### Task item
In the excerpt on base64 decoding, how many bytes long is the base64-encoded string that the test program creates?

I think the new version still is highly readable, and it actually is significantly smaller in size than the previous version!

Base64 decoding

Energized by that fascinating improvement I managed to do to the encoder function, I turned my eyes to the base64 decoder function. This function is slightly newer in curl than the encoder, but still traces back to 2001 and it too was never improved much after its initial merge.

I started again by writing another test program. This one creates a 2948 bytes base64 encoded string which the application then iterates over and decodes pieces of. From one byte up to the full size, and then it loops so that it repeats that procedure a thousand times.

When decoding base64, the core of the code needs to find out what binary number each particular input octet represents. ‘A’ is zero, ‘B’ is one etc. Then it needs to take four such consecutive (effectively 6 bit) letters at a time and output 3 eight bit bytes. Over and over. In a final round it might need to deal with =-padding to make it an even 4 bytes size.

The old decoder

This is how the old decodeQuantum function looked like. It decodes a 4-letter sequence into three output bytes.

  for(i = 0, s = src; i < 4; i++, s++) {
    if(*s == '=') {
      x <<= 6;
    else {
      const char *p = strchr(base64, *s);
        x = (x << 6) + curlx_uztoul(p - base64);
        return 0;

  if(padding < 1)
    dest[2] = curlx_ultouc(x & 0xFFUL);

  x >>= 8;
  if(padding < 2)
    dest[1] = curlx_ultouc(x & 0xFFUL);

  x >>= 8;
  dest[0] = curlx_ultouc(x & 0xFFUL);

The new decoder

What immediately sticks out in the old code is the use of strchr() to find the letters’ offset in the base64 table as a means to figure out its byte value. The larger the value, the longer the function needs to search through the string to find it. And it needs to search for every single byte used in the input string.

What if we could replace the search by a lookup table instead?

My updated code features a lookup table for each input byte, and in similar fashion to how the encoder logic works, it now separates the final padding step in a separate extra block in the end to avoid extra conditions in the main loop.

(Stored data)

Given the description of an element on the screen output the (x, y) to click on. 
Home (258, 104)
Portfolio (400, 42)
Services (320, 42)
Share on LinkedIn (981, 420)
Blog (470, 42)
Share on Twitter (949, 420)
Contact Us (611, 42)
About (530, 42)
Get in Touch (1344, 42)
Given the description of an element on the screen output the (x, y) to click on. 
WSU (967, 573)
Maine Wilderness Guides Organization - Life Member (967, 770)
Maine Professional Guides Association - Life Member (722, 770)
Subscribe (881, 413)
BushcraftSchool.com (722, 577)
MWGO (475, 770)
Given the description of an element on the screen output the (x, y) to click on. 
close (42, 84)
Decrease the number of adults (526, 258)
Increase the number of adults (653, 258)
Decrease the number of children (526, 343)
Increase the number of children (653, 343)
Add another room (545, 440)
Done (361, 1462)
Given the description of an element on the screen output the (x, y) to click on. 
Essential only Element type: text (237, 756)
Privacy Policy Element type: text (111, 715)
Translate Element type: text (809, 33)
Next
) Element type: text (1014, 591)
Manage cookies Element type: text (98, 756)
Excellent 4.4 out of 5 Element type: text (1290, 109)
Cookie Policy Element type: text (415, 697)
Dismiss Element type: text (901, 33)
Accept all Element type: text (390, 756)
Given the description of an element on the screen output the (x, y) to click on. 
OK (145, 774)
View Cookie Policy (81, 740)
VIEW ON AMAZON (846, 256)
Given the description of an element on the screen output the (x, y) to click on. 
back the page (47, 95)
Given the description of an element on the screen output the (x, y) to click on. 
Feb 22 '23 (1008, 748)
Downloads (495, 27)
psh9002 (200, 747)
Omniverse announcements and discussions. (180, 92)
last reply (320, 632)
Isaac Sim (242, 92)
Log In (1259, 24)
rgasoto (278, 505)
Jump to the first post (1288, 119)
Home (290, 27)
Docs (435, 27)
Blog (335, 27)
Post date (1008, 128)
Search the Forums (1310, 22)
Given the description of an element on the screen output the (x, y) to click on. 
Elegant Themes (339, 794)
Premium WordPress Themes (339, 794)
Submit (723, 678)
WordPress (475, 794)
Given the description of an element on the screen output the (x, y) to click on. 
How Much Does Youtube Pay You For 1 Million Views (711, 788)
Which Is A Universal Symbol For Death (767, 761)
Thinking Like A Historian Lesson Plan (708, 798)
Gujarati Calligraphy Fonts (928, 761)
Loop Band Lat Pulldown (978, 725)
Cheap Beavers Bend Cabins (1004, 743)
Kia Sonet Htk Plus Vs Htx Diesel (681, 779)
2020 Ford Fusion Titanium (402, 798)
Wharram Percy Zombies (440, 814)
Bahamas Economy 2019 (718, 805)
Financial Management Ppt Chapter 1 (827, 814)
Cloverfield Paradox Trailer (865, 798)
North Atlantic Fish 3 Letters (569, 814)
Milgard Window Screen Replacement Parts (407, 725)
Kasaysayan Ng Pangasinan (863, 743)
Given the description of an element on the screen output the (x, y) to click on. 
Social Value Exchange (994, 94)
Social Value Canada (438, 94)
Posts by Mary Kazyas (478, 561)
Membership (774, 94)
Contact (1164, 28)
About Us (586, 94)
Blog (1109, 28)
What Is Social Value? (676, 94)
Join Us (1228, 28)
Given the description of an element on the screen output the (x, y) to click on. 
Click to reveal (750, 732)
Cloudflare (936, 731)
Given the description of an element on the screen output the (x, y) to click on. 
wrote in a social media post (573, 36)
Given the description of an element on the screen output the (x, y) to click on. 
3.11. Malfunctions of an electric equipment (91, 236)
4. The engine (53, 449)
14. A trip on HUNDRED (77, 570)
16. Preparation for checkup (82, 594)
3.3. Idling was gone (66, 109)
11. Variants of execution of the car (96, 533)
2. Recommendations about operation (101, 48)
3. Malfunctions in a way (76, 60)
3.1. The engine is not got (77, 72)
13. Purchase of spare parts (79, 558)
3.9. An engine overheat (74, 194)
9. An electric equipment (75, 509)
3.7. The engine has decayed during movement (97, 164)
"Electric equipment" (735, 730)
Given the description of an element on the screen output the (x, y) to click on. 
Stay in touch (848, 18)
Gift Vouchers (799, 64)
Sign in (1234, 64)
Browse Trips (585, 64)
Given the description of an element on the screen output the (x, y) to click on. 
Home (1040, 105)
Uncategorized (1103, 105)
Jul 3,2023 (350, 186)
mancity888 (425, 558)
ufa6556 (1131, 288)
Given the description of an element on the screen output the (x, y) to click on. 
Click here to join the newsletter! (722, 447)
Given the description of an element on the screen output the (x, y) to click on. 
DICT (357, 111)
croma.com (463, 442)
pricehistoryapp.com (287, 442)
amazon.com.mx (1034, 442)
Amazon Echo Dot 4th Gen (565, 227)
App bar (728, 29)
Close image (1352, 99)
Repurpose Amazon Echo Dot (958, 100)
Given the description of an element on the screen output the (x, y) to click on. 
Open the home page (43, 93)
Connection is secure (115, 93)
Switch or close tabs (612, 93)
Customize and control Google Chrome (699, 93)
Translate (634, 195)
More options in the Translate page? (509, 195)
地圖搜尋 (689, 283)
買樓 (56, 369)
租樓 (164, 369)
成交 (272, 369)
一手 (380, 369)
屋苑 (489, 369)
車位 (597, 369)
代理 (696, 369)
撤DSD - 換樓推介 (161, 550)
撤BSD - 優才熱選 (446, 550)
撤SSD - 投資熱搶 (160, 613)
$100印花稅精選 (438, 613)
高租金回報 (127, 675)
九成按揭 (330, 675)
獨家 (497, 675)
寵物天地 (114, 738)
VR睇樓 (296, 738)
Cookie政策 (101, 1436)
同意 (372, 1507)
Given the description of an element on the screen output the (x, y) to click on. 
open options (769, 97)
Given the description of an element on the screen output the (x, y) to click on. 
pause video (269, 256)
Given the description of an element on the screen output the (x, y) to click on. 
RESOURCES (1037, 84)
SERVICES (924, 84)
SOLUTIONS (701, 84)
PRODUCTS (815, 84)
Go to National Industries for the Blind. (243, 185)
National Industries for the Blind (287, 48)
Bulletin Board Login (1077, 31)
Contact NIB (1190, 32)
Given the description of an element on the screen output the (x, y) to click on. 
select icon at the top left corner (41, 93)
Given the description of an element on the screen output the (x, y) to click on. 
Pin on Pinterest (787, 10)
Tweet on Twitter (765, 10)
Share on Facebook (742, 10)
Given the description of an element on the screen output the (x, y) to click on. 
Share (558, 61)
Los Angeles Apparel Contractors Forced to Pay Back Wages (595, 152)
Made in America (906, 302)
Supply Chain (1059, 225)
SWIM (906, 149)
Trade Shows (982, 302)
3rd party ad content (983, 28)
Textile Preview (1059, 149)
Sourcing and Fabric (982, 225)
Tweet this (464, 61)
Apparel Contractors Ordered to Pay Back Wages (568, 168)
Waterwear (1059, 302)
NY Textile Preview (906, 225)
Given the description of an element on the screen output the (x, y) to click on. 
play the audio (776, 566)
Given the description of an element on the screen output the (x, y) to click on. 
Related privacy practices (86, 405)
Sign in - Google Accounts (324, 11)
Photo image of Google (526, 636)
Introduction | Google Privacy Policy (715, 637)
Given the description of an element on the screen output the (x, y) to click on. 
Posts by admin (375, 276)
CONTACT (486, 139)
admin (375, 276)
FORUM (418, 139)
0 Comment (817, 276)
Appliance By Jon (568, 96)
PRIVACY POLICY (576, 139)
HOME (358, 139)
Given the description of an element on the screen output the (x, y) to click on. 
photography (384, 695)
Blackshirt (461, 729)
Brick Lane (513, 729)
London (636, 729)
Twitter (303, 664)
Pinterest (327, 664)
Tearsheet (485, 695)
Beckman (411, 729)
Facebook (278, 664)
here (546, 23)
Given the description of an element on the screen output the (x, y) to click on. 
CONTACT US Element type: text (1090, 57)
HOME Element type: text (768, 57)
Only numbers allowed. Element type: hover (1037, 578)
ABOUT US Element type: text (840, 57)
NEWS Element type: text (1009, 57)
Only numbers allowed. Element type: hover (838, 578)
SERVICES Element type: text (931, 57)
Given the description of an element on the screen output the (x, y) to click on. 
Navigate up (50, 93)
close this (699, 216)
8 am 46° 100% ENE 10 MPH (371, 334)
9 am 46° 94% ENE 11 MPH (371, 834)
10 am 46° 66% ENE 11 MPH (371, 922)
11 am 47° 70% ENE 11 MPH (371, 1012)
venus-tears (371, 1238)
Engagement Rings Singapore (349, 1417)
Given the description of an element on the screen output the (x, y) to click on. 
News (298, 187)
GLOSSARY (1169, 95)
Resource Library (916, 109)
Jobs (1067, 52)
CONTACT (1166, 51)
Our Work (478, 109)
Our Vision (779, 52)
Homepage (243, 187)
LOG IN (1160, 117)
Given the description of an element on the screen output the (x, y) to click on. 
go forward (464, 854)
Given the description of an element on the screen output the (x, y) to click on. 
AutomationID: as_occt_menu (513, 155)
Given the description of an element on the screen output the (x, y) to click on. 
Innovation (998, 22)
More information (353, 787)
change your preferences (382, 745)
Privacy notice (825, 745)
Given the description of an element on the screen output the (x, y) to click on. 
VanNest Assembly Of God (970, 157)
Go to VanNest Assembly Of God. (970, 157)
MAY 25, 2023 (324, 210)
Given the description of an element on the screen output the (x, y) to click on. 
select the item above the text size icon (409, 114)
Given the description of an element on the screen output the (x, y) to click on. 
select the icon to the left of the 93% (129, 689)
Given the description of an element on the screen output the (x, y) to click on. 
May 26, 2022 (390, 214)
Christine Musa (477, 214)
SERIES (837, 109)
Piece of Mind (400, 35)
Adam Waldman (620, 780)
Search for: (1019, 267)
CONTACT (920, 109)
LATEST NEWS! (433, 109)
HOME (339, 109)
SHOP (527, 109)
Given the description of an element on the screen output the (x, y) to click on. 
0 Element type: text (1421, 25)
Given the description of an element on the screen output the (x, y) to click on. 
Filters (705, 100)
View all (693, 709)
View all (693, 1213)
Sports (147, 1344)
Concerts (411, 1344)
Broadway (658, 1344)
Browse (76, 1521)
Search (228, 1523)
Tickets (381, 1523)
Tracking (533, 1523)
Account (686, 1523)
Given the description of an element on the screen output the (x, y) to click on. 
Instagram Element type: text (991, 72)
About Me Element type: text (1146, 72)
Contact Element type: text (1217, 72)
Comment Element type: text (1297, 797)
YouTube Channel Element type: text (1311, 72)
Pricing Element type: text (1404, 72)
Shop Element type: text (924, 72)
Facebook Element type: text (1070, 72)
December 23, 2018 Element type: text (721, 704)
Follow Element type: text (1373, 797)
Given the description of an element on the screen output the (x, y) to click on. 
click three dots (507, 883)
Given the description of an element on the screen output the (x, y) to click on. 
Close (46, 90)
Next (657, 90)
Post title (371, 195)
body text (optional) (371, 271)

### Solution to this exercise
2948 bytes.